View Issue Details
|ID||Project||Category||View Status||Date Submitted||Last Update|
|0016851||CentOS-7||kernel||public||2019-12-20 19:36||2019-12-20 19:36|
|Target Version||Fixed in Version|
|Summary||0016851: Observed multiple random occurrences root file system entered into read-only-state. System locked up.|
|Description||Starting with CentOS 7.1, we began to observe write related system-lockup issues at product sites.|
The problem has been observed and represented by the following comments. We are not currently sure how to reproduce the problem.
This report supports our requirement to inform CentOS of the issue, as we dig further.
This has been elusive for almost a year now, resulting in no concrete reproduction method as of yet.
- System enters into a state where root file system becomes read only.
- System either freezes or does not wake-up (assuming since no write), making visual display invalid.

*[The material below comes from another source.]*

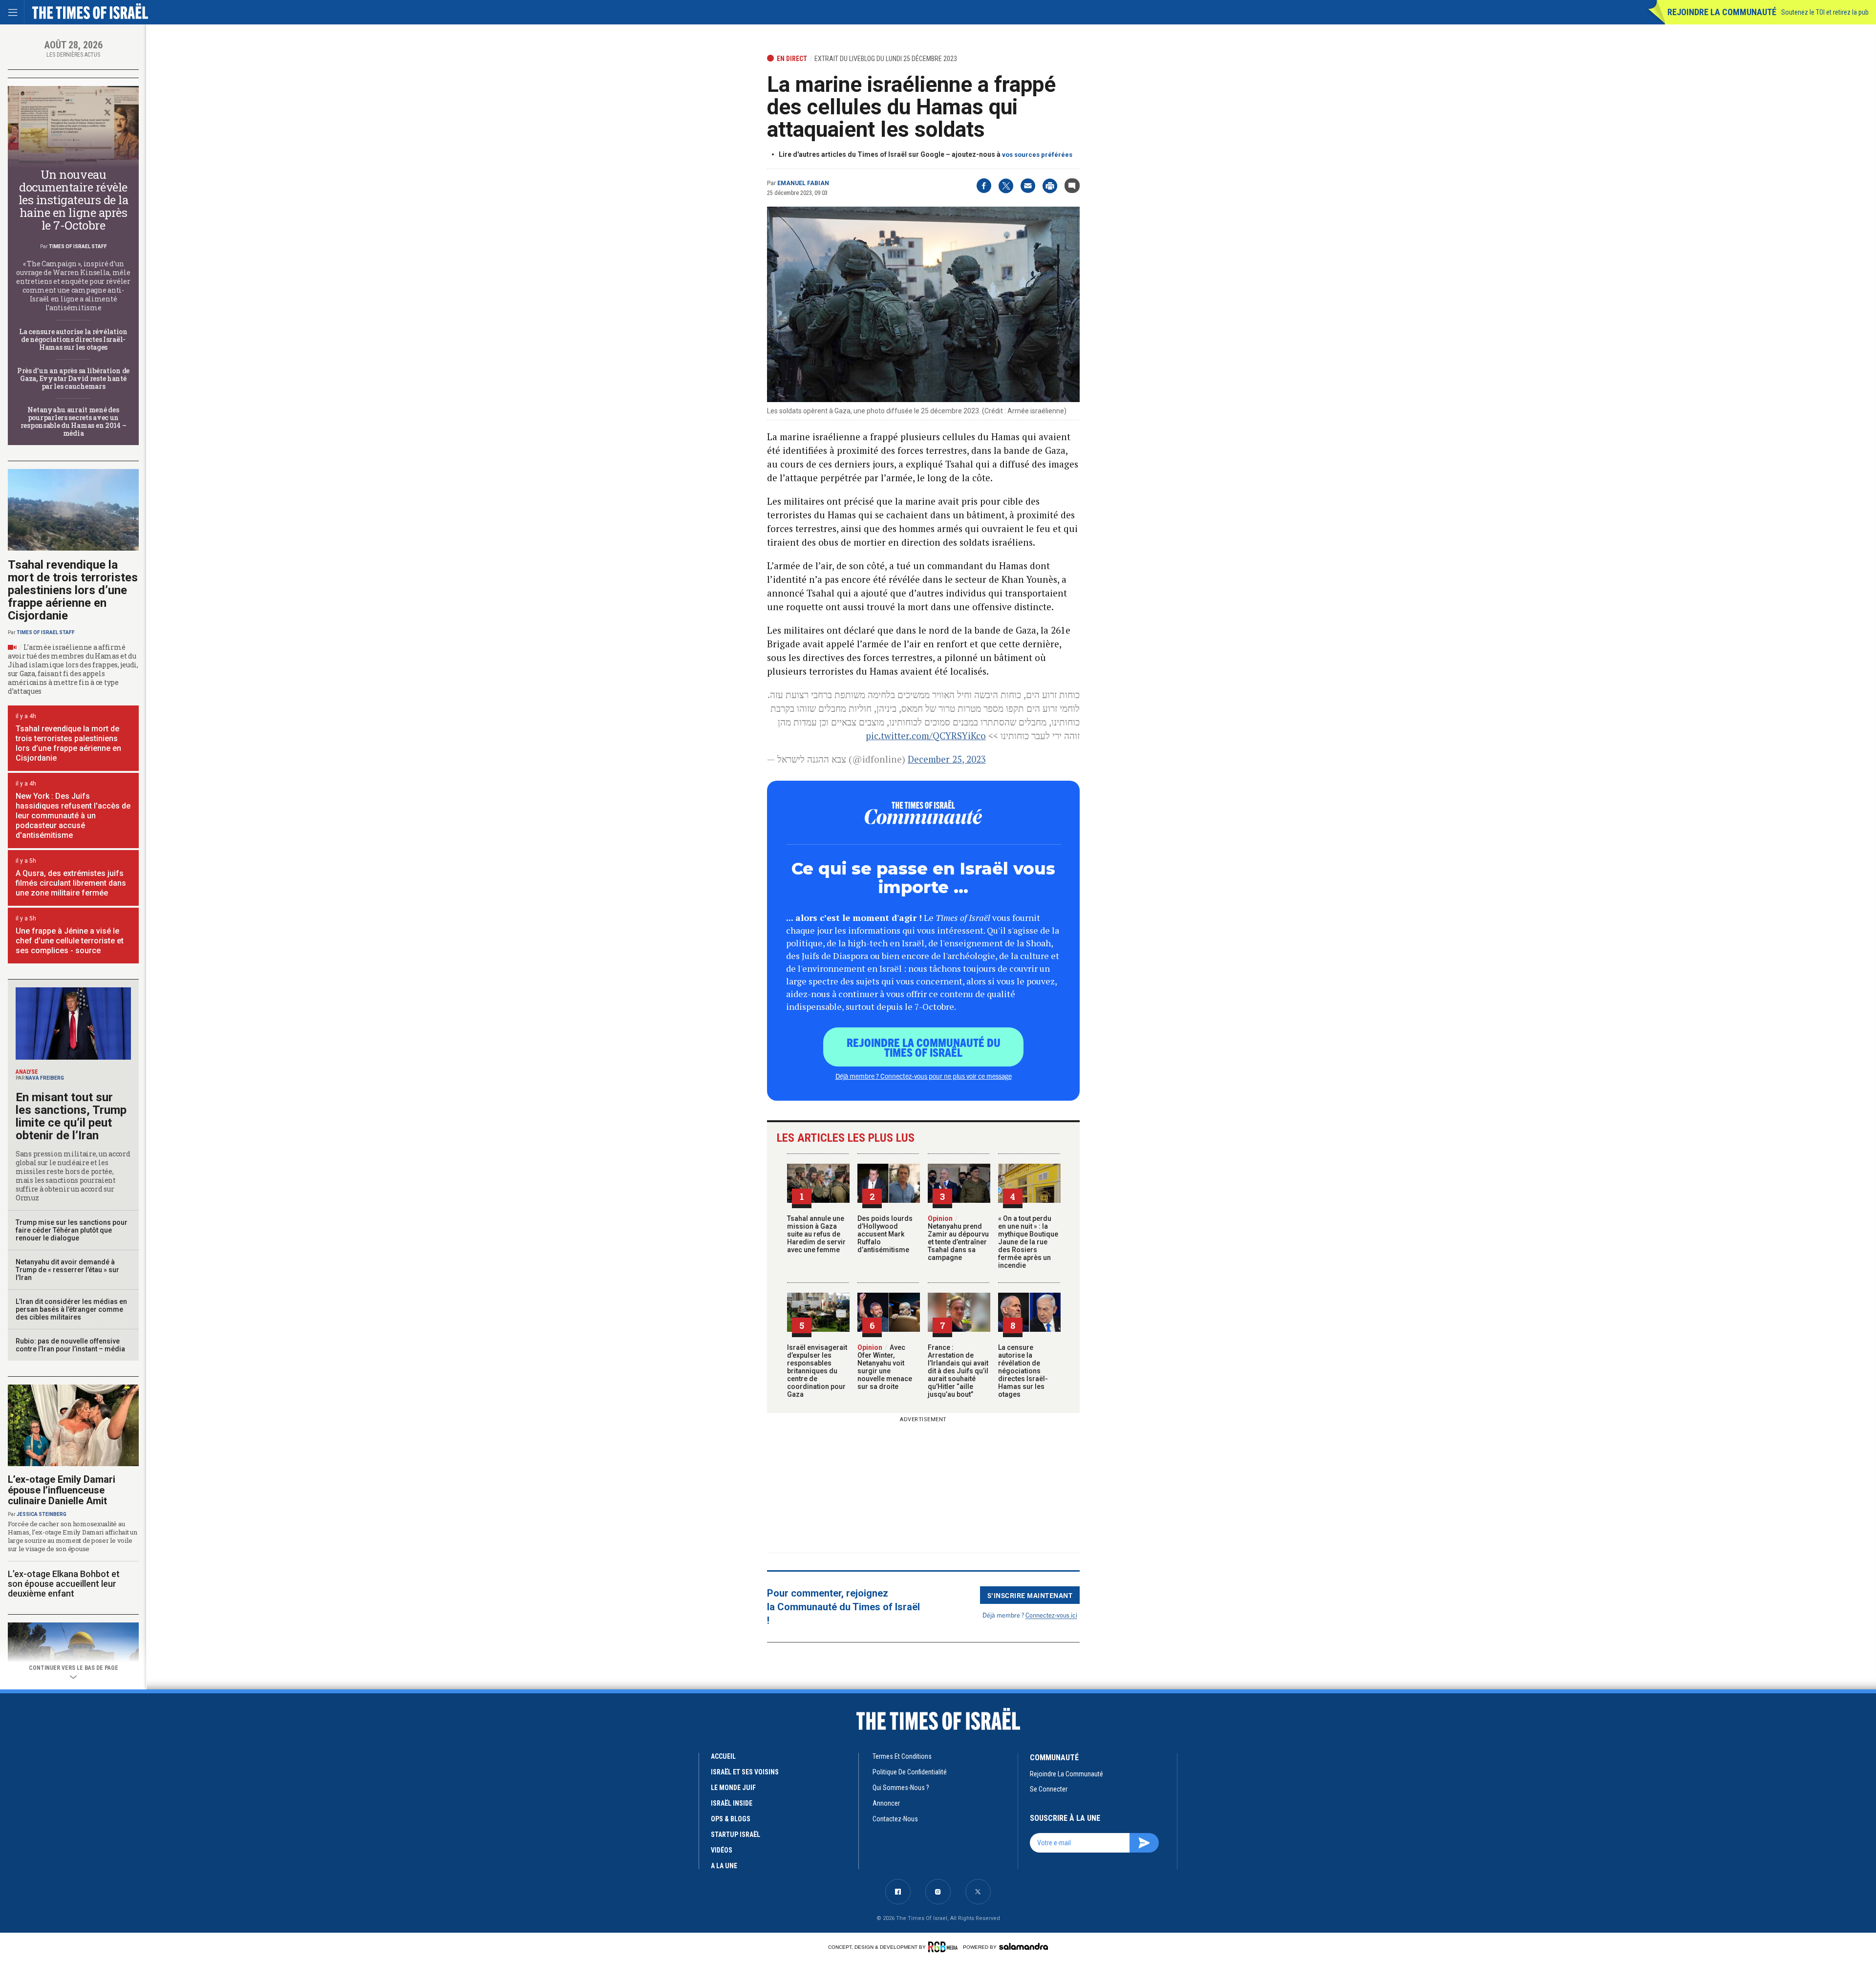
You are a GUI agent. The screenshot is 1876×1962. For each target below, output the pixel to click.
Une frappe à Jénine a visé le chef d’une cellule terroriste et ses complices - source (70, 940)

- Network access remains available, we are able to execute remote commands via SSH w/ users that do not attempt to read/write to disk in env file (bashrc/cshrc/etc).
- Forceful reboot is the only way to recover.
- Once rebooted, random files have been observed to be truncated to 0 bytes. The inode/datablock tie is completely removed from the disk structure, as if it never existed.
- Processes remain active, and when killed (via ssh command method) become 'defunct' forever, and do not quit. It seems that the /proc file system cannot be written to, causing the application to appear hung forever, since the PID are never removed.
When the system was in this state, i was able to examine files via very simple commands using 'ssh <user@ip> <command' action, such as 'ls, cat, ps'. Any IO action that attempted to write to disk hung indefinitely. Any more complex or disk write command would fail. IE: echo "HELLO" > /var/tmp/output hung forever.
|Steps To Reproduce||Unknown at this time. We have observed this issue 5x at our 30+ sites over the last year. It has occurred twice locally during testing in the last year.|
|Additional Information||I am suspect of our use of RSYNC (3.0.9) software to copy files from network mounts and submit information to our 'gateway' data storage system is contributing to this.|
To describe how the system uses RSYNC :
- CentOS is running on our main 'hub' computer.
- This hub machine mounts various folders from external computers to a folder in /mnt.
- RSYNC is used to copy files from the mount folder to a daily log folder.
- RSYNC is used to push files from this log folder to our data storage computer, called the 'gateway'.
Interestingly enough, the only folder that was entirely unreadable, meaning no listing access, was the daily log folder. The folder with incoming and outgoing RSYNC ties.
This is especially tricky, since when it occurs, no system logging is possible and the machine must be forcefully rebooted.
I am interested in any reports of similar behavior, and will continue looking into concrete methods to reproduce this problem.
|Tags||No tags attached.|